# Element and text position data:
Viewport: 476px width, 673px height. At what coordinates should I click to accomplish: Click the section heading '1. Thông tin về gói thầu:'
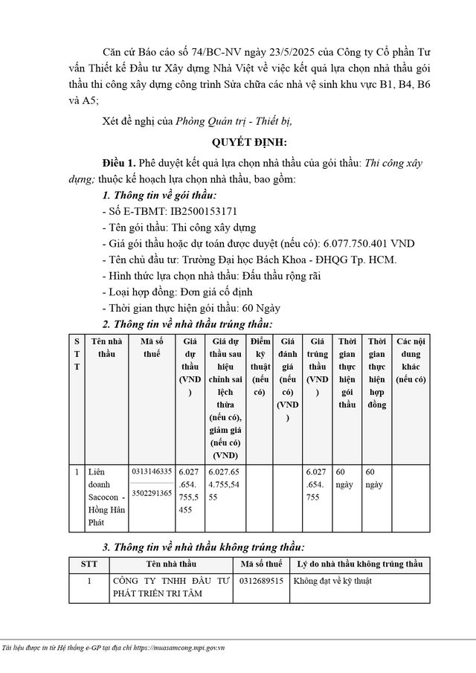click(158, 195)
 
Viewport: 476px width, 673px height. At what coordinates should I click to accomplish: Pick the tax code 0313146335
click(152, 471)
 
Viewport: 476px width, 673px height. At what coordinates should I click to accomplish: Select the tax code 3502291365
click(152, 492)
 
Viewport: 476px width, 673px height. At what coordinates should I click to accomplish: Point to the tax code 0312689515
click(261, 580)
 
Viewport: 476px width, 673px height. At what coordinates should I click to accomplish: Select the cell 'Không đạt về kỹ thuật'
click(332, 580)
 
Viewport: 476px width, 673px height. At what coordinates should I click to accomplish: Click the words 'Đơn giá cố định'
click(205, 292)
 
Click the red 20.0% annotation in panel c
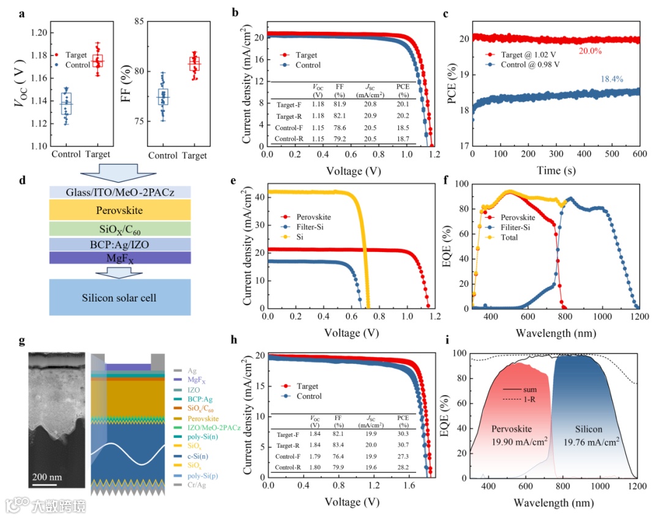pos(591,53)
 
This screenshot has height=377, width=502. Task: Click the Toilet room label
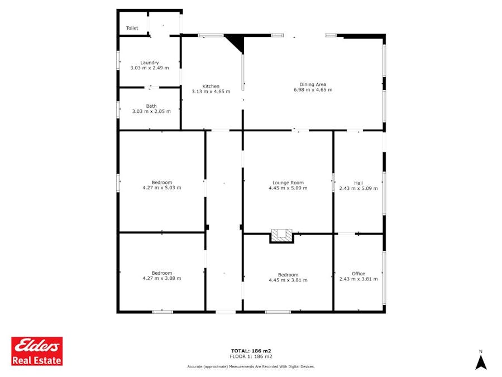[132, 28]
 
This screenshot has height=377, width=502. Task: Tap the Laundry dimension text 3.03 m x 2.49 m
[150, 68]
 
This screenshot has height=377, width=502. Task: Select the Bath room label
[151, 106]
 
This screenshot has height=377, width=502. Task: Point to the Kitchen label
[211, 86]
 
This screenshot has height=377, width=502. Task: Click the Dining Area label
[313, 84]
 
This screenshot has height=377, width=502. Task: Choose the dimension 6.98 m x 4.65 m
[313, 90]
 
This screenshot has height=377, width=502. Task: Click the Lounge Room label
[288, 183]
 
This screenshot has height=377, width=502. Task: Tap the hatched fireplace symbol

# WRITTEN EXERCISE:
Copy out the data above line for line, with no changes to any of the text. Leave out the pictures.

# COMPLETED EXERCISE:
Viewport: 476px width, 673px height. At what coordinates should I click to accomplish: Click the section heading '1. Thông tin về gói thầu:'
click(158, 195)
 
Viewport: 476px width, 673px height. At what coordinates should I click to accomplish: Pick the tax code 0313146335
click(152, 471)
 
Viewport: 476px width, 673px height. At what coordinates should I click to accomplish: Select the tax code 3502291365
click(152, 492)
 
Viewport: 476px width, 673px height. At what coordinates should I click to accomplish: Point to the tax code 0312689515
click(261, 580)
 
Viewport: 476px width, 673px height. At what coordinates should I click to accomplish: Select the cell 'Không đạt về kỹ thuật'
click(332, 580)
 
Viewport: 476px width, 673px height. At what coordinates should I click to accomplish: Click the words 'Đơn giá cố định'
click(205, 292)
 
Click the red 20.0% annotation in panel c
pos(591,53)
 
This screenshot has height=377, width=502. Task: Click the Toilet room label
[132, 28]
 
This screenshot has height=377, width=502. Task: Tap the Laundry dimension text 3.03 m x 2.49 m
[150, 68]
 
This screenshot has height=377, width=502. Task: Select the Bath room label
[151, 106]
 
This screenshot has height=377, width=502. Task: Point to the Kitchen label
[211, 86]
 
This screenshot has height=377, width=502. Task: Click the Dining Area label
[313, 84]
 
This screenshot has height=377, width=502. Task: Choose the dimension 6.98 m x 4.65 m
[313, 90]
 
This screenshot has height=377, width=502. Task: Click the Lounge Room label
[288, 183]
 
This screenshot has height=377, width=502. Task: Tap the hatched fireplace symbol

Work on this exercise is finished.